Task details: "Screen dimensions: 1920x1080" appears in one line; retype that line and all lines following it through the end of the records, with nothing left out or added.
● ● ● ● ●
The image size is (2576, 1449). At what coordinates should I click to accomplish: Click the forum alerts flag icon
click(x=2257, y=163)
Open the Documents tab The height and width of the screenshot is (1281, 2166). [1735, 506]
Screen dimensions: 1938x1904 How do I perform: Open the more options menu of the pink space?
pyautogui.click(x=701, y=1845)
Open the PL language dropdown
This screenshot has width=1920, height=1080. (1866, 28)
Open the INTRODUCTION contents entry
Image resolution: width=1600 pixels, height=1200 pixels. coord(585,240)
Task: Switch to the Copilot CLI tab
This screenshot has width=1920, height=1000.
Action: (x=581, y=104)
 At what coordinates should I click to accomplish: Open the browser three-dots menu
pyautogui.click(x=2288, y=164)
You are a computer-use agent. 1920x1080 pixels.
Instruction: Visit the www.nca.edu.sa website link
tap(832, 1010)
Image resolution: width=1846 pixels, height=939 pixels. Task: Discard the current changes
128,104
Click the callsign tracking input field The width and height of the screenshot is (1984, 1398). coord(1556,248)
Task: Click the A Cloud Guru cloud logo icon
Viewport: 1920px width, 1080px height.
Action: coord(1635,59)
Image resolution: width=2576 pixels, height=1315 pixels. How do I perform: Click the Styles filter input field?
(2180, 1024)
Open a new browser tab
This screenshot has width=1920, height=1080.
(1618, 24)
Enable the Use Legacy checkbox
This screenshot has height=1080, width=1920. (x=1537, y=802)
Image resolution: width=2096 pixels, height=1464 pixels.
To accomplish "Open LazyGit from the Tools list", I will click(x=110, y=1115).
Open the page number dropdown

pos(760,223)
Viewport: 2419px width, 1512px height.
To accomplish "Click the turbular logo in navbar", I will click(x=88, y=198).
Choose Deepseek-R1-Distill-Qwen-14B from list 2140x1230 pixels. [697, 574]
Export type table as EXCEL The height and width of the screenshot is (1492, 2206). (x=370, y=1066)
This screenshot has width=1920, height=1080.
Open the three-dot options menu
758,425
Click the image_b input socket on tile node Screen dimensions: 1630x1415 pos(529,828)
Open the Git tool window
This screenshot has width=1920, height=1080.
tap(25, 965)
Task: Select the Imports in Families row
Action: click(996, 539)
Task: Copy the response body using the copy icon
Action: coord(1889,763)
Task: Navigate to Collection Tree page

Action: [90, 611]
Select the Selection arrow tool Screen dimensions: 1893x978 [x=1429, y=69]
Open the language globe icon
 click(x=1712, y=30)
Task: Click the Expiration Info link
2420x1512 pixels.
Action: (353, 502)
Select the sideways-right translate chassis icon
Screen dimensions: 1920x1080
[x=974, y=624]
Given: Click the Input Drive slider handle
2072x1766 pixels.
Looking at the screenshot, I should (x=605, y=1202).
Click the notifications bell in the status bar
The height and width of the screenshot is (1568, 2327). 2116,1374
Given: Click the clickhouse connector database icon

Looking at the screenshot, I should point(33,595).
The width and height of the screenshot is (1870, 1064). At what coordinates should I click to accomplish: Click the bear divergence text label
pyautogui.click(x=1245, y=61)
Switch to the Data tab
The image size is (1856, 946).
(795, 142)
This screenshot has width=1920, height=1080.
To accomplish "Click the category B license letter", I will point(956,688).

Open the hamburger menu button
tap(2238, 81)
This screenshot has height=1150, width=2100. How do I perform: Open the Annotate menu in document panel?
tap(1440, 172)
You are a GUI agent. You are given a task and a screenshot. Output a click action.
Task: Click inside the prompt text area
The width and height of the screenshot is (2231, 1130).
● ● ● ● ●
Your response:
Screen dimensions: 1920x1080
[x=974, y=624]
Given: Click the Input Drive slider handle
2072x1766 pixels.
Looking at the screenshot, I should (x=605, y=1202).
Click the notifications bell in the status bar
The height and width of the screenshot is (1568, 2327). 2116,1374
Given: Click the clickhouse connector database icon

Looking at the screenshot, I should point(33,595).
The width and height of the screenshot is (1870, 1064). At what coordinates should I click to accomplish: Click the bear divergence text label
pyautogui.click(x=1245, y=61)
Switch to the Data tab
The image size is (1856, 946).
(795, 142)
This screenshot has width=1920, height=1080.
To accomplish "Click the category B license letter", I will point(956,688).

Open the hamburger menu button
tap(2238, 81)
This screenshot has height=1150, width=2100. How do I perform: Open the Annotate menu in document panel?
tap(1440, 172)
You are a GUI agent. You are given a task and a screenshot. Output a click action.
Task: Click inside the prompt text area
The width and height of the screenshot is (2231, 1130).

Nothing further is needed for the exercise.